The Verdict

On Wednesday, February 8, a Manhattan jury returned a verdict determining that Mason Rothschild's sale of MetaBirkins NFTs is an infringement of Hermès' trademark rights—ultimately declaring that MetaBirkins NFTs are not protected under the First Amendment. For now, this verdict stands as a small victory for trademark owners and a strong warning to artists.

The Trial

In the trial, which began on January 30 and continued for eight days, Hermès argued that the MetaBirkins NFTs are misleading commercial products. Hermès relied on expert testimony to support its argument that the MetaBirkins NFTs are commercial by nature, and pointed to other evidence concerning what it regarded as an exploitation of Hermès' trademarks to promote the MetaBirkins NFTs. Rothschild's key witness, Blake Gopnik, was not allowed to testify. Gopnik would have supported Rothschild's position by comparing the MetaBirkins project to the works of Marcel Duchamp, Andy Warhol, and other artists within a tradition that Warhol himself dubbed "Business Art." Instead, Rothschild's counsel attacked the legitimacy of Hermès' consumer confusion survey and presented evidence in support of his argument that the MetaBirkins NFTs are protectable artistic expression under the First Amendment.

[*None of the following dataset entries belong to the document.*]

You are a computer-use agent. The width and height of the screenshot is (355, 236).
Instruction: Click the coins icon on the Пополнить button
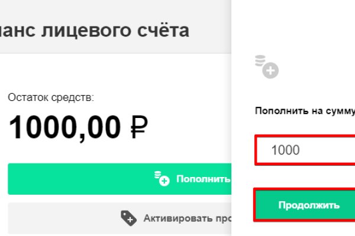click(x=161, y=178)
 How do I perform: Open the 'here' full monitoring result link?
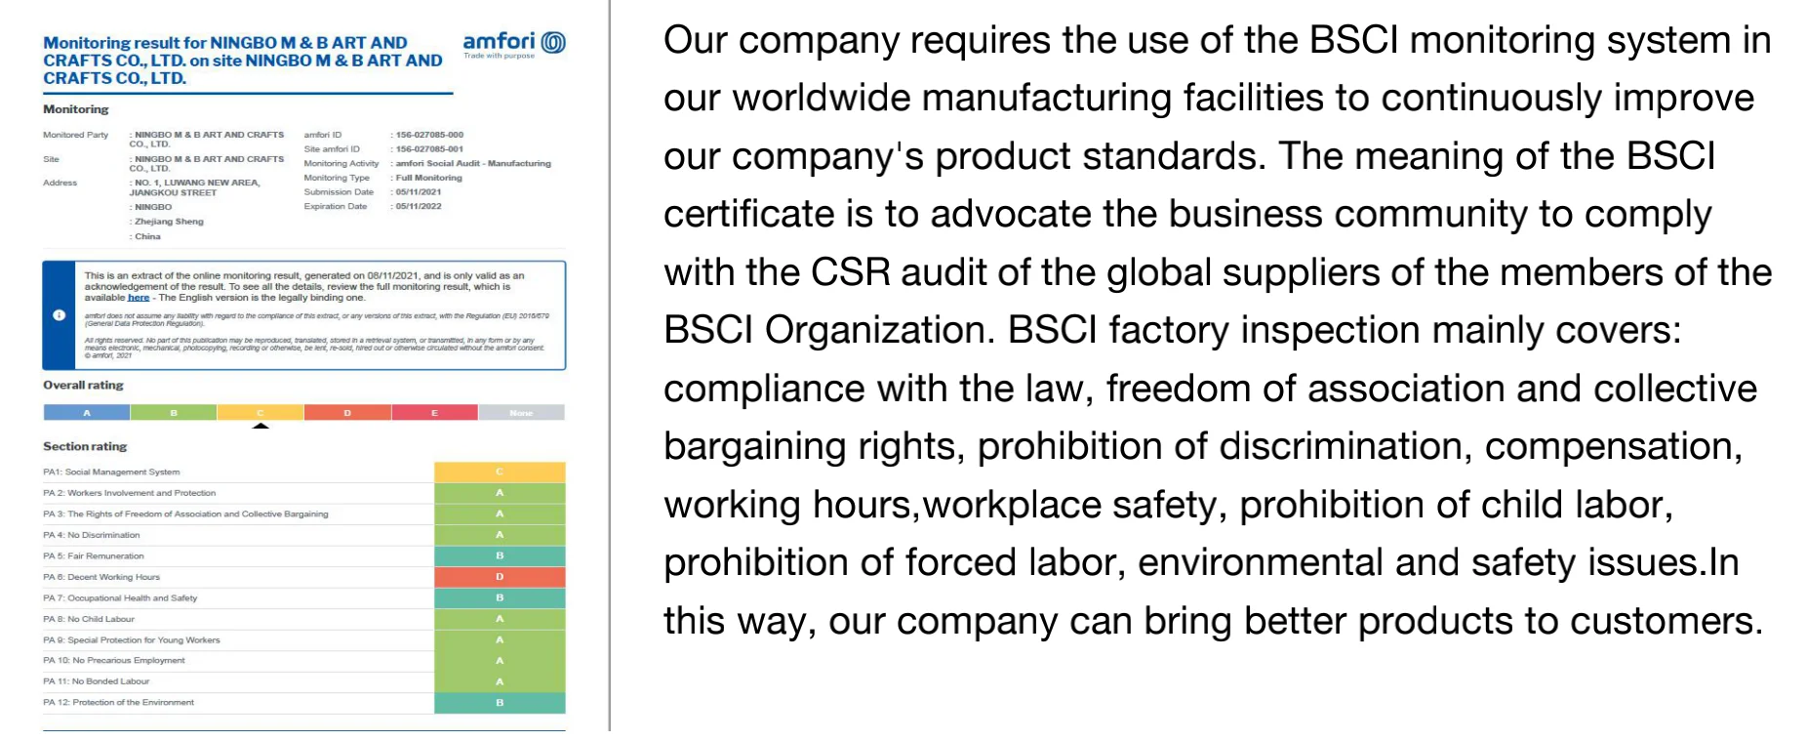tap(139, 298)
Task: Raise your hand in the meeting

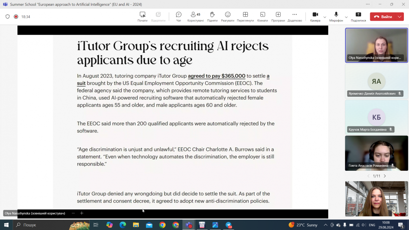Action: pyautogui.click(x=212, y=16)
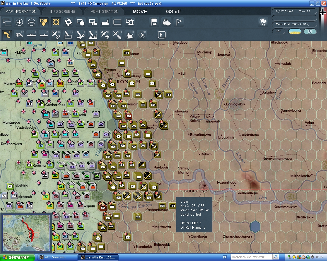The height and width of the screenshot is (261, 327).
Task: Open the INFO SCREENS tab
Action: tap(62, 11)
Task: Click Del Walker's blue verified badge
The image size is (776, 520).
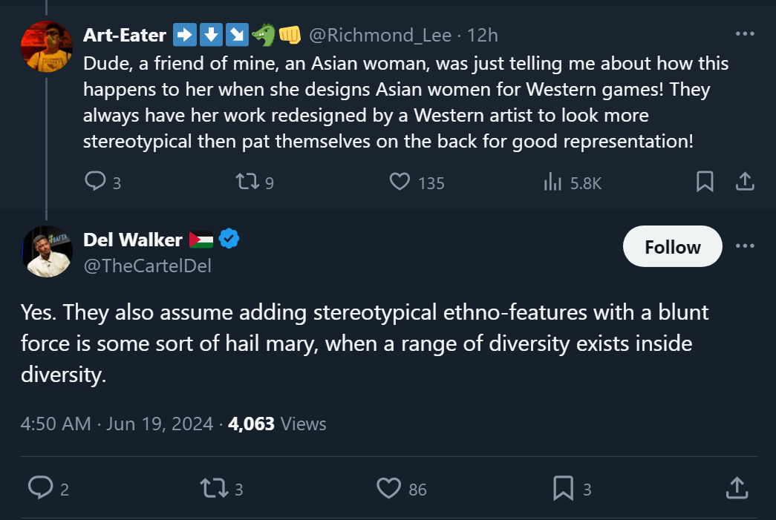Action: point(229,239)
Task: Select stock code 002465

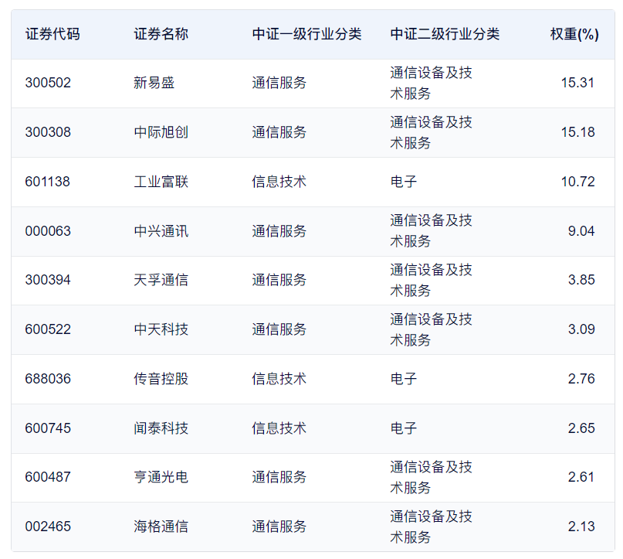Action: coord(48,527)
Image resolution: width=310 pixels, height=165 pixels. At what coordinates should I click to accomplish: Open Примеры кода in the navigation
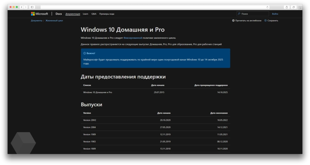click(x=107, y=14)
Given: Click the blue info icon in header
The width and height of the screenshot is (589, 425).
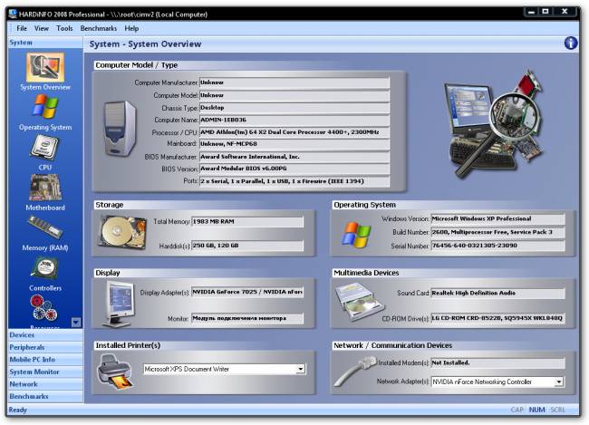Looking at the screenshot, I should [570, 43].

Ultimately, the jury found for Hermès, finding Rothschild liable for unlawful cybersquatting, trademark infringement, and trademark dilution, awarding the luxury handbag company $133,000 in damages.

More to Come on This Legal Issue

Notwithstanding the verdict, the debate regarding protected speech under the First Amendment and infringement under the Lanham Act is far from over. For example, Yuga Labs, Inc. v. Ripps, where the District Court's ruling that defendant Ripps' NFT project is not protectable under the First Amendment, has been appealed to the Ninth Circuit, which is not bound to follow the current precedent set in the Second Circuit—different circuits, different facts, and a potentially different outcome.

Where Is the Injunction?

In the parties' Joint Pretrial Consent Order, Hermès seeks, inter alia, a permanent injunction against Rothschild's manufacture and sale of the MetaBirkins NFTs. A permanent injunction is normally issued by a judge after a full trial on the merits. Now that the verdict is in, it is likely that Hermès will seek this form of equitable relief from the court.

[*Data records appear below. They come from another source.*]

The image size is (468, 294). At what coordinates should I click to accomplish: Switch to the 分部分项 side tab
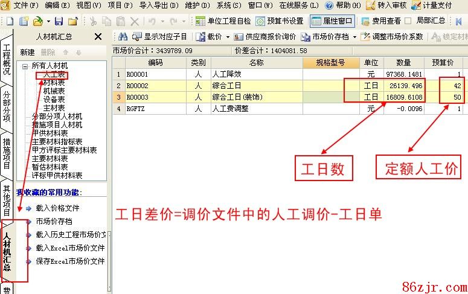coord(6,107)
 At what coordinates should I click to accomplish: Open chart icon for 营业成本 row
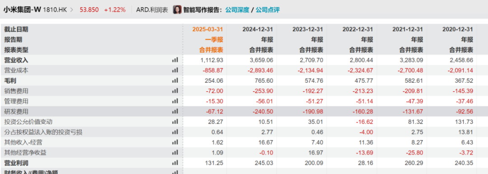[175, 71]
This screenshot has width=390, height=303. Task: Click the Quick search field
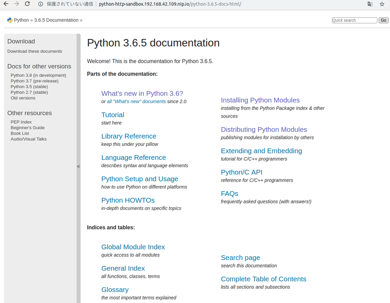pyautogui.click(x=354, y=20)
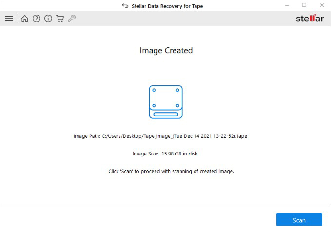The width and height of the screenshot is (331, 232).
Task: Click the Stellar Data Recovery for Tape title
Action: coord(168,6)
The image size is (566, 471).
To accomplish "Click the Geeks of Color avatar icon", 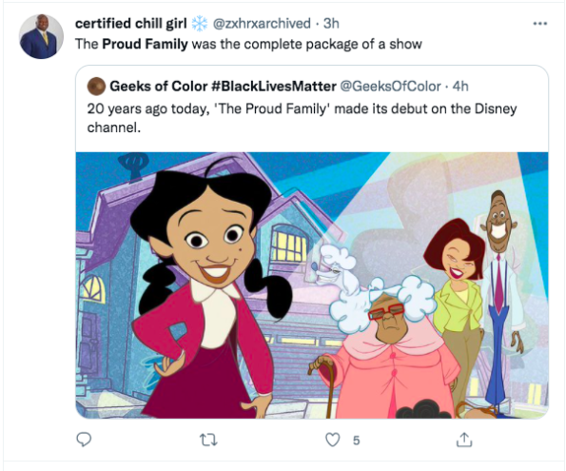I will [x=96, y=87].
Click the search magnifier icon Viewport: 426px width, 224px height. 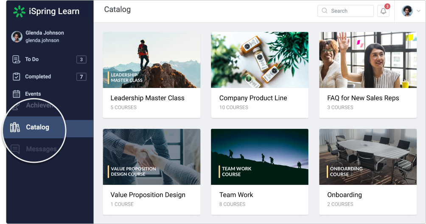tap(325, 11)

In most cases, a trademark owner alleging infringement wants the infringing product off the shelves—the goal being to rid the marketplace of counterfeit goods that confuse the consumer and trade on the goodwill of the trademark owner. In the case of physical products, a trademark owner usually seeks an injunction prohibiting distribution of the goods and a certification from the infringer that, within a certain period of time, all the infringing products have been destroyed.

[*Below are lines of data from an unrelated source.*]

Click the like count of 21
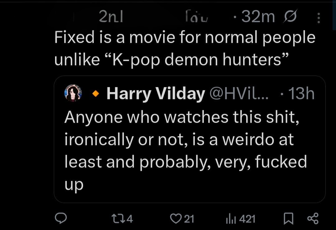 click(x=189, y=219)
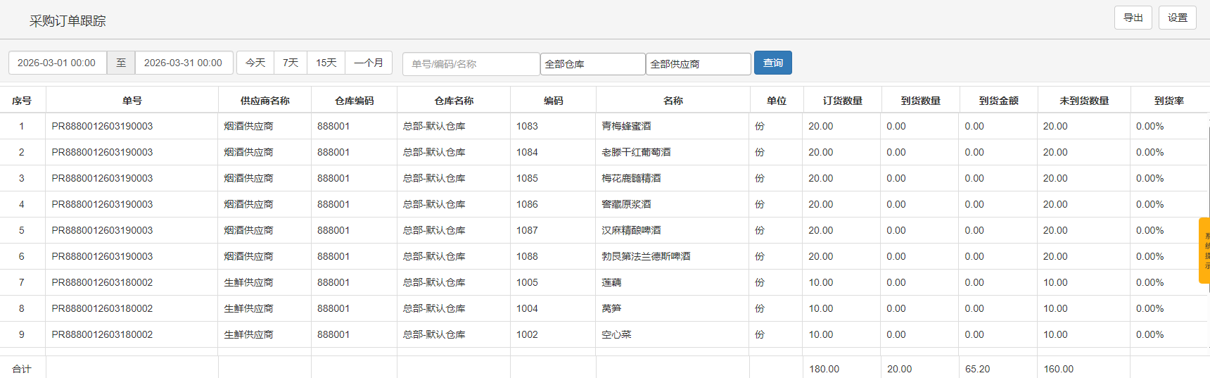
Task: Click the 查询 search button
Action: pos(772,63)
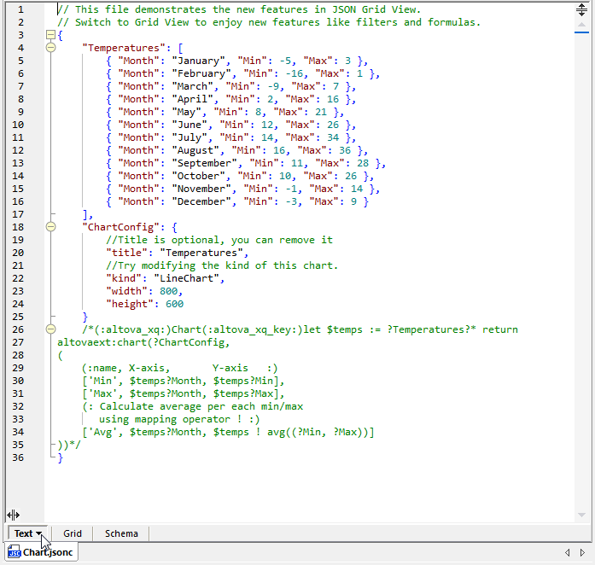Select the Chart.jsonc document tab
This screenshot has width=595, height=565.
(x=48, y=552)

Here, the proverbial shelf is the blockchain, the marketplace is a digital platform, and the products are MetaBirkins NFTs. Thus, Hermès' injunction, if awarded, will look different. The very nature of the blockchain is that information on it cannot be deleted, so destruction here most likely consists of permanently removing the MetaBirkins NFTs from circulation by transferring them to a wallet where they cannot be retrieved. And although Hermès seeks control of the token smart contract, the images it points to are already out there. The proliferation of digital assets proves that images can be disseminated quickly and worldwide, posing practical challenges to enforcing an injunction in a global NFT marketplace.

Time will tell how Hermès will enforce an injunction, if granted, but the high profile of this case may have achieved Hermès' ultimate goal—there is now widespread public recognition that Hermès did not create, nor should it be associated with, Rothschild's Metabirkins NFTs.